— INPUT DATA —
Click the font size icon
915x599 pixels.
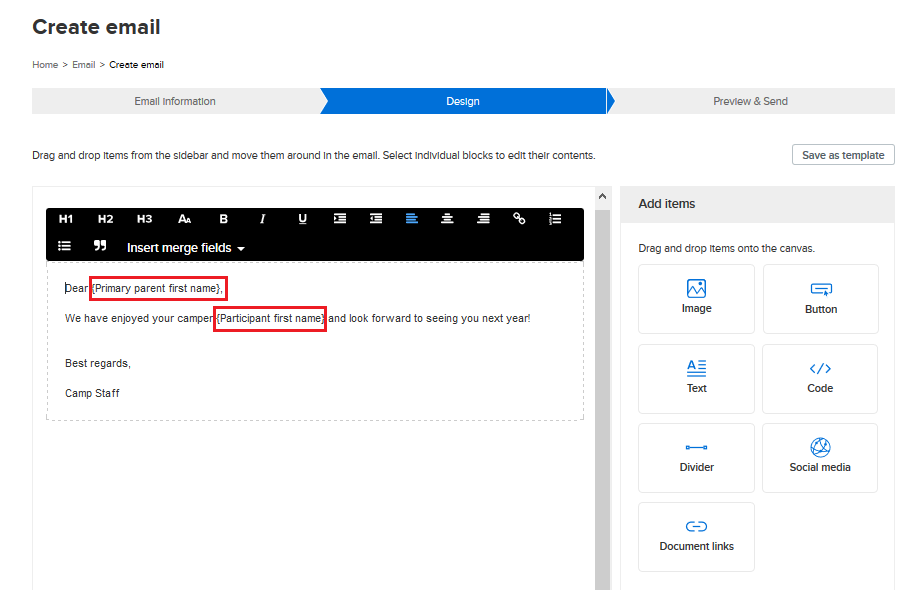coord(184,219)
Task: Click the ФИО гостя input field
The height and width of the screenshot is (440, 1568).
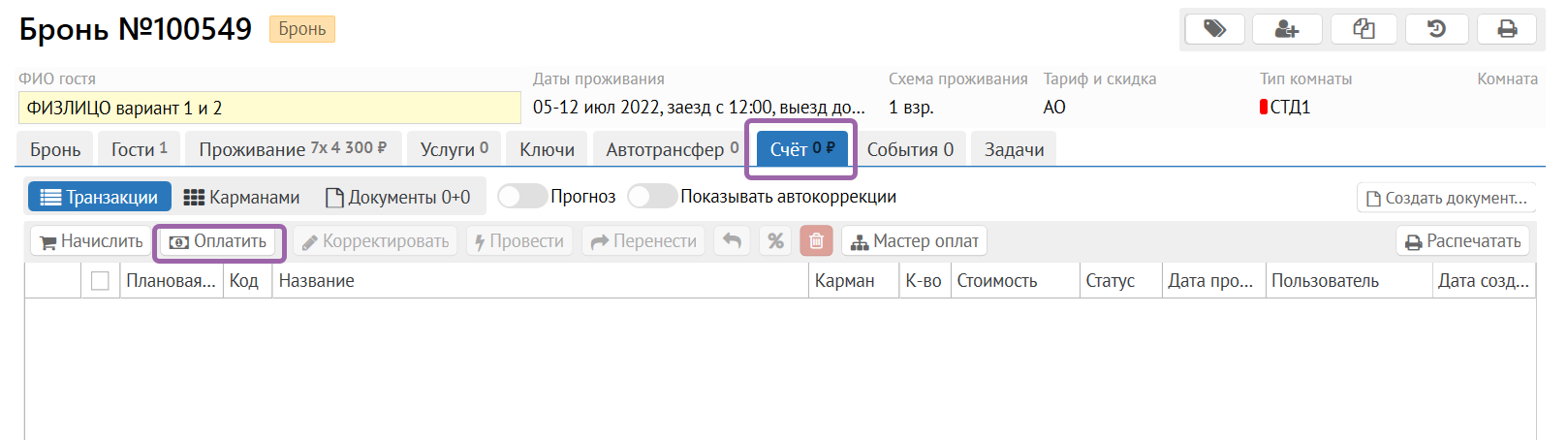Action: tap(269, 108)
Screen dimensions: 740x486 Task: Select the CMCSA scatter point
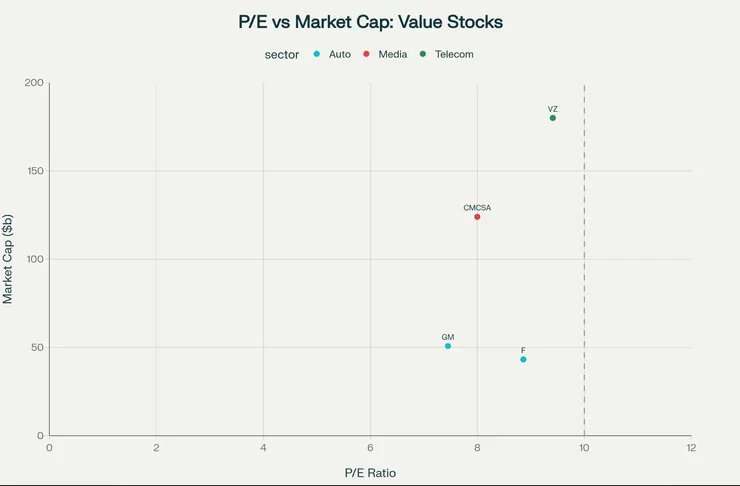(x=477, y=217)
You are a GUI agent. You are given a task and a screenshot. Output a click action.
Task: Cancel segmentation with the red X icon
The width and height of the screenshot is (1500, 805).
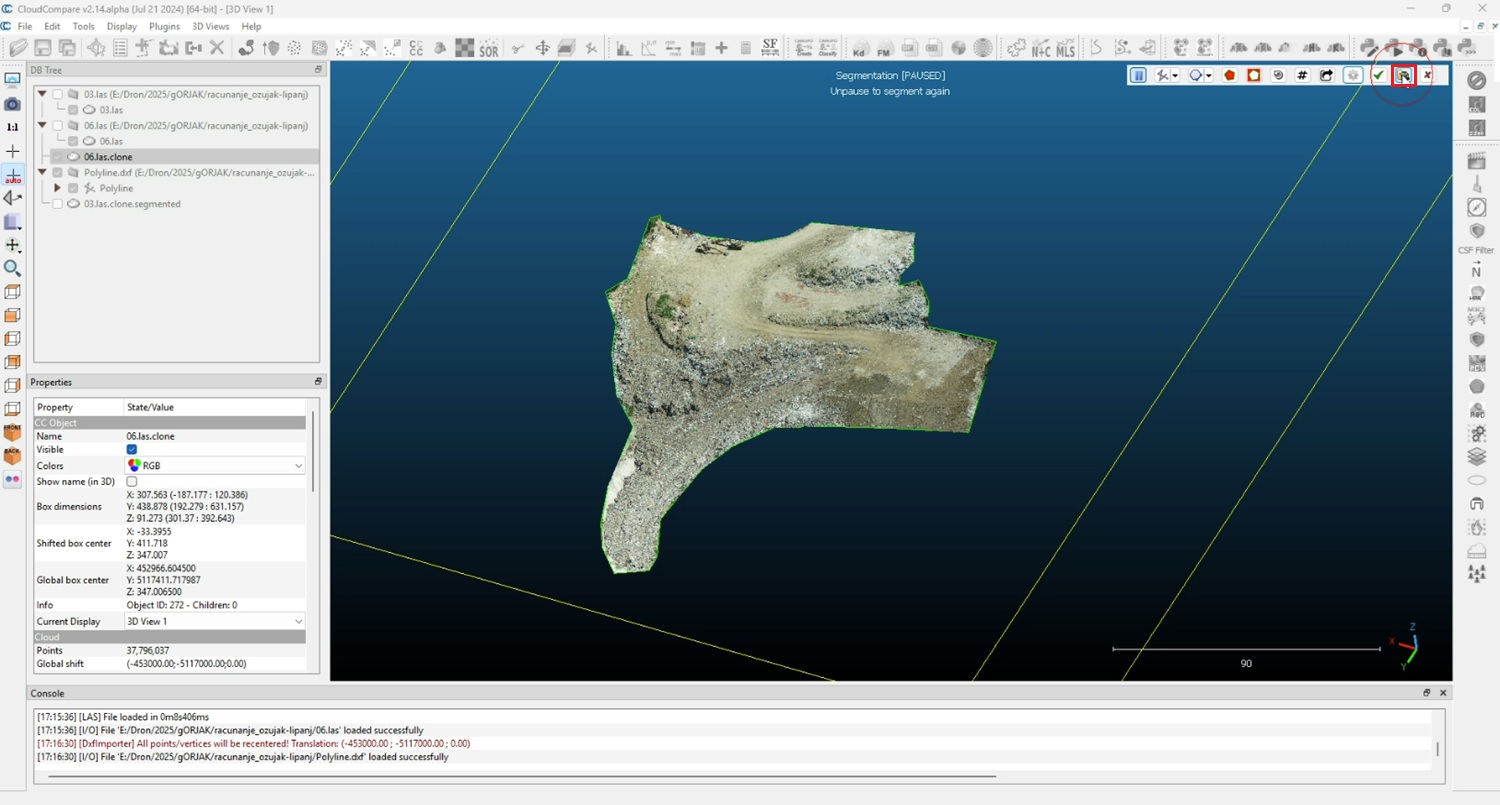[x=1427, y=75]
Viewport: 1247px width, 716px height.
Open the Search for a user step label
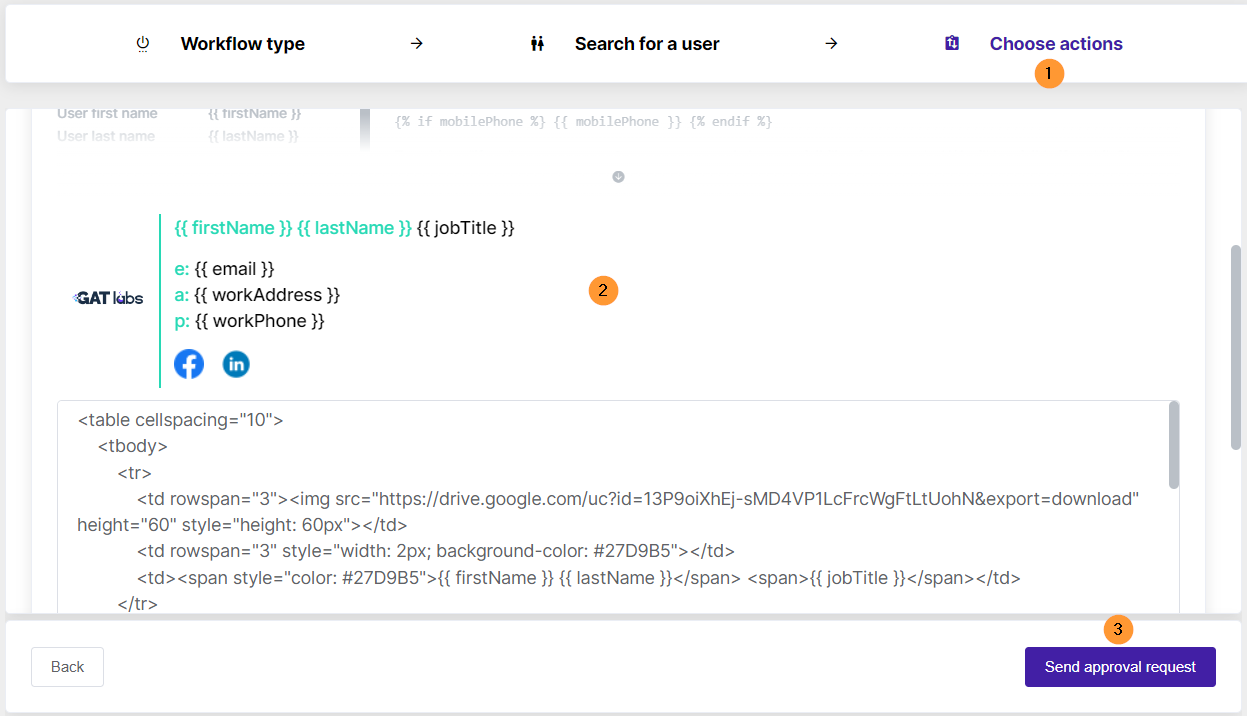click(x=647, y=44)
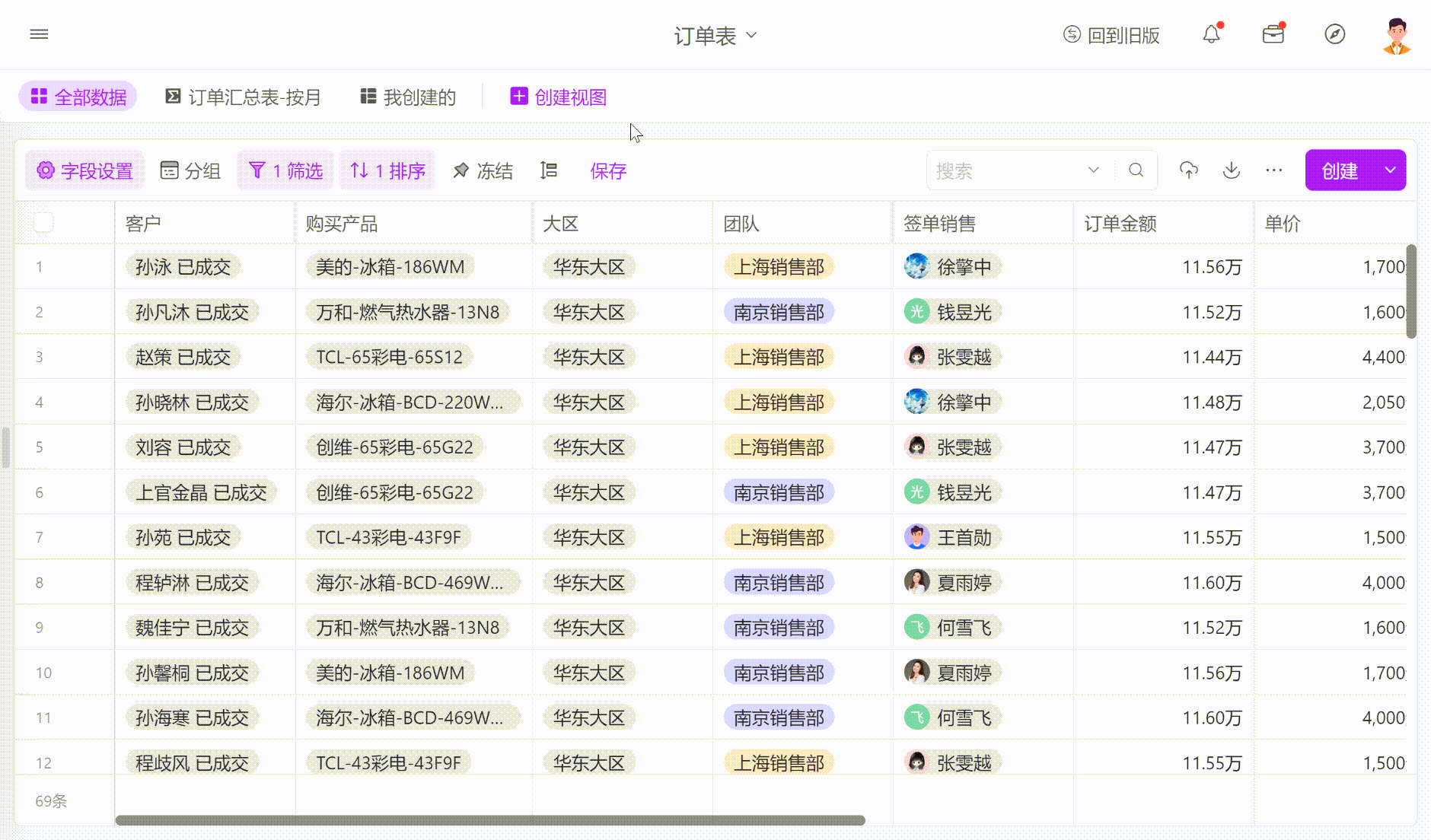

— EXERCISE INSTRUCTIONS —
Pick out every line of the data above that contains the string "screenshot", matching its capitalization exactly.

— RESULT FOR THIS TASK —
The height and width of the screenshot is (440, 1568).
You are a GUI agent. You are given a task and a screenshot. Output a click action.
The width and height of the screenshot is (1500, 805).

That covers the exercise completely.